Start of RECORDS TO USE
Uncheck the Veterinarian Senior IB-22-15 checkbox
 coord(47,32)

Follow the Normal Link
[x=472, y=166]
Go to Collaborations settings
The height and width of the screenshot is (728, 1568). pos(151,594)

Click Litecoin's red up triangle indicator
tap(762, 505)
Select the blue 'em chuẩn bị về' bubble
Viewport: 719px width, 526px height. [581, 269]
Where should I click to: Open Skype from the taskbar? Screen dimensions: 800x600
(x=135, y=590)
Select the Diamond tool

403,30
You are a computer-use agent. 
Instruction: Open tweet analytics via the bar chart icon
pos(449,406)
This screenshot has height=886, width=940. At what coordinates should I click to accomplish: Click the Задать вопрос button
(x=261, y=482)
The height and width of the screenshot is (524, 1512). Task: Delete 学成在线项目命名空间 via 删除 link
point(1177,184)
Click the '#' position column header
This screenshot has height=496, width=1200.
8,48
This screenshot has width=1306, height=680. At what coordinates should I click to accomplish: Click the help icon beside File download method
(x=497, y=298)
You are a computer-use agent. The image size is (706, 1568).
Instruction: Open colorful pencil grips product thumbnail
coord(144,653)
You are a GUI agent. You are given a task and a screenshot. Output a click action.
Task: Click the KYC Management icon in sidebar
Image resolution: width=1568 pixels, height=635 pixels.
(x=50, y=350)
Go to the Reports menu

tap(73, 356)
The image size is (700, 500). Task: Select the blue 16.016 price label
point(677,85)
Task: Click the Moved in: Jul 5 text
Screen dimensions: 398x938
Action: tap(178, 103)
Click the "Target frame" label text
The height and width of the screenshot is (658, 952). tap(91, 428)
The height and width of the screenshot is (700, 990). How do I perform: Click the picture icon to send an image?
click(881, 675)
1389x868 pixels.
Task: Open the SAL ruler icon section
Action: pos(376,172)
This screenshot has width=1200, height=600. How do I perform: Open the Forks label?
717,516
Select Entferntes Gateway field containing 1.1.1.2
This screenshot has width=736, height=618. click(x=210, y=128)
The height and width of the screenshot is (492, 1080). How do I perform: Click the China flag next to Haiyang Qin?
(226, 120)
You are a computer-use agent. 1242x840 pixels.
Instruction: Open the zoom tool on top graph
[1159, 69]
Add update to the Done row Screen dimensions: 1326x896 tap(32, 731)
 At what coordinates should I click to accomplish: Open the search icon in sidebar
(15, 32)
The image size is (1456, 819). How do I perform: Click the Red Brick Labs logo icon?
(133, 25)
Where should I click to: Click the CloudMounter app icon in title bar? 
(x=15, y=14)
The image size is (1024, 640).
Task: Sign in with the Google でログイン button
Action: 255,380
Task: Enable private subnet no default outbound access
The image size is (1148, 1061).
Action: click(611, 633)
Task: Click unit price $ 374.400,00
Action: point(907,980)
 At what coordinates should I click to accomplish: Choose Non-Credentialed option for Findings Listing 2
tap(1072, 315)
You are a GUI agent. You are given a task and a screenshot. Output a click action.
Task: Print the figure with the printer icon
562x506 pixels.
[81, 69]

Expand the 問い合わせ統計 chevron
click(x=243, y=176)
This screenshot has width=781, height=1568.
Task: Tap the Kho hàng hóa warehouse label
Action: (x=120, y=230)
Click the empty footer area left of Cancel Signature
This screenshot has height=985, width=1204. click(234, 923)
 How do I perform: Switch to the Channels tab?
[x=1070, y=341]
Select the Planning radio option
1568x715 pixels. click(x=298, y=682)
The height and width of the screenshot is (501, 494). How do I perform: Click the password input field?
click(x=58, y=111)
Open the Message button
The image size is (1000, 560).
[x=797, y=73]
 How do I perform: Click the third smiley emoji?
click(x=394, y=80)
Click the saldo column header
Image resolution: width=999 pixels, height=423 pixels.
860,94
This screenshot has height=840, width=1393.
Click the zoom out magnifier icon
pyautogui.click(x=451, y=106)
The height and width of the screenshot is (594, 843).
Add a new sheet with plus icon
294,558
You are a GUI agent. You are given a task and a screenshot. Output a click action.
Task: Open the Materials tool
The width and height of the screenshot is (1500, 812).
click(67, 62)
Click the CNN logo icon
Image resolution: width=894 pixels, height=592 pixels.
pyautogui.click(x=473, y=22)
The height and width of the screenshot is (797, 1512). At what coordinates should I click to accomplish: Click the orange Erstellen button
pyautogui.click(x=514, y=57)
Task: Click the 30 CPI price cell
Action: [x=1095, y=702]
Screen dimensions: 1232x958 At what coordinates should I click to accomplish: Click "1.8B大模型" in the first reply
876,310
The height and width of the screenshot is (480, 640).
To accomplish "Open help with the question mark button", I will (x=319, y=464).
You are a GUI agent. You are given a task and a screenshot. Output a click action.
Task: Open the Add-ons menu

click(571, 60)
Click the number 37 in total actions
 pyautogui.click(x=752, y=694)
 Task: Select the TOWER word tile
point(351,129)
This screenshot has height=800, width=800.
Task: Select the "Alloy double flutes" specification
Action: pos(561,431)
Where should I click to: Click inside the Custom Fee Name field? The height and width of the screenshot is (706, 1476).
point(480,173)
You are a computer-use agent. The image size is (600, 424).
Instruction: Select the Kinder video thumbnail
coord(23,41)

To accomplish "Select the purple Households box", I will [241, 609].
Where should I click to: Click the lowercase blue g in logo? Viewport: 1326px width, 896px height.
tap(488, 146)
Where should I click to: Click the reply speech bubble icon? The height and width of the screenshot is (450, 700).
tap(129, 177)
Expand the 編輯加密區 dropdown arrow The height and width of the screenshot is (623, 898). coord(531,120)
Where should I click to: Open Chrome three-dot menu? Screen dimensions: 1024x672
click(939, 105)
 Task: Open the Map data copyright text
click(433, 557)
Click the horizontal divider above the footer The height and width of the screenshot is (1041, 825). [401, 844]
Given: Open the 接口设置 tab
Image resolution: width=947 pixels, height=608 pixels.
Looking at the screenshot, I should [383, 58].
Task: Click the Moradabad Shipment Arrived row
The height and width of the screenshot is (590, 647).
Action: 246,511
End of RECORDS TO USE
= WORK REQUEST =
Down to the last line, restate the records exactly.

= SOLUTION =
Uncheck the Veterinarian Senior IB-22-15 checkbox
 coord(47,32)

Follow the Normal Link
[x=472, y=166]
Go to Collaborations settings
The height and width of the screenshot is (728, 1568). pos(151,594)

Click Litecoin's red up triangle indicator
tap(762, 505)
Select the blue 'em chuẩn bị về' bubble
Viewport: 719px width, 526px height. [581, 269]
Where should I click to: Open Skype from the taskbar? Screen dimensions: 800x600
(x=135, y=590)
Select the Diamond tool

403,30
You are a computer-use agent. 
Instruction: Open tweet analytics via the bar chart icon
pos(449,406)
This screenshot has height=886, width=940. At what coordinates should I click to accomplish: Click the Задать вопрос button
(x=261, y=482)
The height and width of the screenshot is (524, 1512). Task: Delete 学成在线项目命名空间 via 删除 link
point(1177,184)
Click the '#' position column header
This screenshot has height=496, width=1200.
8,48
This screenshot has width=1306, height=680. At what coordinates should I click to accomplish: Click the help icon beside File download method
(x=497, y=298)
You are a computer-use agent. The image size is (706, 1568).
Instruction: Open colorful pencil grips product thumbnail
coord(144,653)
You are a GUI agent. You are given a task and a screenshot. Output a click action.
Task: Click the KYC Management icon in sidebar
Image resolution: width=1568 pixels, height=635 pixels.
(x=50, y=350)
Go to the Reports menu

tap(73, 356)
The image size is (700, 500). Task: Select the blue 16.016 price label
point(677,85)
Task: Click the Moved in: Jul 5 text
Screen dimensions: 398x938
Action: tap(178, 103)
Click the "Target frame" label text
The height and width of the screenshot is (658, 952). tap(91, 428)
The height and width of the screenshot is (700, 990). How do I perform: Click the picture icon to send an image?
click(881, 675)
1389x868 pixels.
Task: Open the SAL ruler icon section
Action: pos(376,172)
This screenshot has width=1200, height=600. How do I perform: Open the Forks label?
717,516
Select Entferntes Gateway field containing 1.1.1.2
This screenshot has width=736, height=618. click(x=210, y=128)
The height and width of the screenshot is (492, 1080). How do I perform: Click the China flag next to Haiyang Qin?
(226, 120)
You are a computer-use agent. 1242x840 pixels.
Instruction: Open the zoom tool on top graph
[1159, 69]
Add update to the Done row Screen dimensions: 1326x896 tap(32, 731)
 At what coordinates should I click to accomplish: Open the search icon in sidebar
(15, 32)
The image size is (1456, 819). How do I perform: Click the Red Brick Labs logo icon?
(133, 25)
Where should I click to: Click the CloudMounter app icon in title bar? 
(x=15, y=14)
The image size is (1024, 640).
Task: Sign in with the Google でログイン button
Action: 255,380
Task: Enable private subnet no default outbound access
The image size is (1148, 1061).
Action: click(611, 633)
Task: Click unit price $ 374.400,00
Action: point(907,980)
 At what coordinates should I click to accomplish: Choose Non-Credentialed option for Findings Listing 2
tap(1072, 315)
You are a GUI agent. You are given a task and a screenshot. Output a click action.
Task: Print the figure with the printer icon
562x506 pixels.
[81, 69]

Expand the 問い合わせ統計 chevron
click(x=243, y=176)
This screenshot has width=781, height=1568.
Task: Tap the Kho hàng hóa warehouse label
Action: (x=120, y=230)
Click the empty footer area left of Cancel Signature
This screenshot has height=985, width=1204. click(234, 923)
 How do I perform: Switch to the Channels tab?
[x=1070, y=341]
Select the Planning radio option
1568x715 pixels. click(x=298, y=682)
The height and width of the screenshot is (501, 494). How do I perform: Click the password input field?
click(x=58, y=111)
Open the Message button
The image size is (1000, 560).
[x=797, y=73]
 How do I perform: Click the third smiley emoji?
click(x=394, y=80)
Click the saldo column header
Image resolution: width=999 pixels, height=423 pixels.
860,94
This screenshot has height=840, width=1393.
Click the zoom out magnifier icon
pyautogui.click(x=451, y=106)
The height and width of the screenshot is (594, 843).
Add a new sheet with plus icon
294,558
You are a GUI agent. You are given a task and a screenshot. Output a click action.
Task: Open the Materials tool
The width and height of the screenshot is (1500, 812).
click(67, 62)
Click the CNN logo icon
Image resolution: width=894 pixels, height=592 pixels.
pyautogui.click(x=473, y=22)
The height and width of the screenshot is (797, 1512). At what coordinates should I click to accomplish: Click the orange Erstellen button
pyautogui.click(x=514, y=57)
Task: Click the 30 CPI price cell
Action: [x=1095, y=702]
Screen dimensions: 1232x958 At what coordinates should I click to accomplish: Click "1.8B大模型" in the first reply
876,310
The height and width of the screenshot is (480, 640).
To accomplish "Open help with the question mark button", I will (x=319, y=464).
You are a GUI agent. You are given a task and a screenshot. Output a click action.
Task: Open the Add-ons menu

click(571, 60)
Click the number 37 in total actions
 pyautogui.click(x=752, y=694)
 Task: Select the TOWER word tile
point(351,129)
This screenshot has height=800, width=800.
Task: Select the "Alloy double flutes" specification
Action: pos(561,431)
Where should I click to: Click inside the Custom Fee Name field? The height and width of the screenshot is (706, 1476).
point(480,173)
You are a computer-use agent. The image size is (600, 424).
Instruction: Select the Kinder video thumbnail
coord(23,41)

To accomplish "Select the purple Households box", I will [241, 609].
Where should I click to: Click the lowercase blue g in logo? Viewport: 1326px width, 896px height.
tap(488, 146)
Where should I click to: Click the reply speech bubble icon? The height and width of the screenshot is (450, 700).
tap(129, 177)
Expand the 編輯加密區 dropdown arrow The height and width of the screenshot is (623, 898). coord(531,120)
Where should I click to: Open Chrome three-dot menu? Screen dimensions: 1024x672
click(939, 105)
 Task: Open the Map data copyright text
click(433, 557)
Click the horizontal divider above the footer The height and width of the screenshot is (1041, 825). [401, 844]
Given: Open the 接口设置 tab
Image resolution: width=947 pixels, height=608 pixels.
Looking at the screenshot, I should [383, 58].
Task: Click the Moradabad Shipment Arrived row
The height and width of the screenshot is (590, 647).
Action: 246,511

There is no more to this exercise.